Another strategy is digging into the defendants background and personal circumstances for mitigating factors. Defense lawyers present sympathetic details about the defendant like mental health issues, abuse suffered, good works done, etc. This can influence prosecutors decisions on plea deals, and judges discretion at sentencing if it goes to trial.
But despite their best efforts, defense lawyers know beating federal prosecutors is an uphill battle. The system is rigged against defendants from the start. Until reforms are made, federal prosecutors will continue wielding unchecked power over peoples lives.
Here are some of the most important issues in the federal criminal justice system that enable prosecutors power:
Mandatory minimums are a key source of prosecutors power. Even low level crimes carry multi-year minimums like:
Prosecutors use these to force plea deals. Some argue mandatory minimums should be reduced or eliminated to curb prosecutorial overreach. But Congress continues passing laws with harsh mandatory sentences.
Another issue is the rules of evidence favor federal prosecutors. They can get illegally obtained evidence admitted through exceptions and legal loopholes. Defense arguments to exclude evidence often fail even when officers violate constitutional rights.
For example, federal agents routinely do warrantless searches and seizures that violate the 4th Amendment. But prosecutors argue exceptions like “plain view,” “exigent circumstances,” or “inevitable discovery” to get the evidence admitted. Judges tend to side with the prosecution.
Prosecutors often use questionable tactics like threats and intimidation to coerce witnesses into testifying against defendants. They threaten charges or prison if witnesses dont cooperate. Even when witnesses have credibility issues or ulterior motives, prosecutors use them at trial.

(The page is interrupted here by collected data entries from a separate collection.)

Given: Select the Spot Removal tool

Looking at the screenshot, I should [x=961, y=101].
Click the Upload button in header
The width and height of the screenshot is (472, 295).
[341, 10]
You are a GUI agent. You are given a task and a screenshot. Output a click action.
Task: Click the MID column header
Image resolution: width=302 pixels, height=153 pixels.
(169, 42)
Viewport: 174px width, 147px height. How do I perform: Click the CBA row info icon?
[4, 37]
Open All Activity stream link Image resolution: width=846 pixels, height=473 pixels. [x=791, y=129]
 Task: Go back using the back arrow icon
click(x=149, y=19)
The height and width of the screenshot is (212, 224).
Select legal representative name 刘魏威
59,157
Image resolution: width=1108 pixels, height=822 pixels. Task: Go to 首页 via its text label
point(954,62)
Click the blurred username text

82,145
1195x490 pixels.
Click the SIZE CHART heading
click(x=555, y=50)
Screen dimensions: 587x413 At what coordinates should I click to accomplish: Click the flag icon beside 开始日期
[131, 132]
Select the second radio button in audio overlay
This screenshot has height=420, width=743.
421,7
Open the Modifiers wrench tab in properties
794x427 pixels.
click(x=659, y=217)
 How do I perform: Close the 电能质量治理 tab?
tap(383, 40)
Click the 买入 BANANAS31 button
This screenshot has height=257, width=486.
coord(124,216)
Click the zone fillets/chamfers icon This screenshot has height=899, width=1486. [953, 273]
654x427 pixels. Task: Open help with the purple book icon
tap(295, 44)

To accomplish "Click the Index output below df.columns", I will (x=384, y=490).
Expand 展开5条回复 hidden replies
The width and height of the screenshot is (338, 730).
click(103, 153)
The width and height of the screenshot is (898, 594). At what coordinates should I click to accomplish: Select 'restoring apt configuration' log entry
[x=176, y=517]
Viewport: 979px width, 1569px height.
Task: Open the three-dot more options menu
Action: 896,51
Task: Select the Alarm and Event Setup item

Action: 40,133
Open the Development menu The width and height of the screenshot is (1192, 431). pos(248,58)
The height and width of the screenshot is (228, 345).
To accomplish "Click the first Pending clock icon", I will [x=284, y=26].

Prosecutors also offer incentives like immunity, plea deals, and cash payments in return for testimony. They withhold evidence that witnesses have been compensated from the defense. Paid witnesses have motivation to lie on the stand, but jurors dont know.
There are many examples of federal prosecutors engaging in misconduct like suppressing evidence, misleading the court, intimidating witnesses, falsifying testimony, and other unethical behavior. But they are rarely disciplined or penalized. Courts tend to turn a blind eye even in egregious cases.
Prosecutors have immunity for misconduct related to their jobs. The only recourse is reporting them to state bar associations, but serious punishment is rare. Until prosecutors are held accountable, misconduct will persist.